=== Begin Enclosure ===
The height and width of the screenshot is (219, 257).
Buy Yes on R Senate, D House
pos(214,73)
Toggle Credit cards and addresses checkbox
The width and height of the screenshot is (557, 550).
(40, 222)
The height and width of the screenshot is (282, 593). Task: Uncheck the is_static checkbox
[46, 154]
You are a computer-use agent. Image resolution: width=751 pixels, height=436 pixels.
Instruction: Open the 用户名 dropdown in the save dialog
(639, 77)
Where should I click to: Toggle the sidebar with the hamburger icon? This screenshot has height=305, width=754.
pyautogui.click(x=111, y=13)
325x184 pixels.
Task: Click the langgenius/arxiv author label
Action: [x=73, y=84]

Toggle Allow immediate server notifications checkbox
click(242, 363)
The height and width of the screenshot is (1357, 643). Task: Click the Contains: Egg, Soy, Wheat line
=== End Enclosure ===
[WHAT THE TASK ASKS]:
Transcribe exactly the lines from the one containing "You are a computer-use" through the end of the records, both included, and nothing else.

[WRITTEN SOLUTION]:
You are a computer-use agent. Image resolution: width=751 pixels, height=436 pixels.
Instruction: Open the 用户名 dropdown in the save dialog
(639, 77)
Where should I click to: Toggle the sidebar with the hamburger icon? This screenshot has height=305, width=754.
pyautogui.click(x=111, y=13)
325x184 pixels.
Task: Click the langgenius/arxiv author label
Action: [x=73, y=84]

Toggle Allow immediate server notifications checkbox
click(242, 363)
The height and width of the screenshot is (1357, 643). Task: Click the Contains: Egg, Soy, Wheat line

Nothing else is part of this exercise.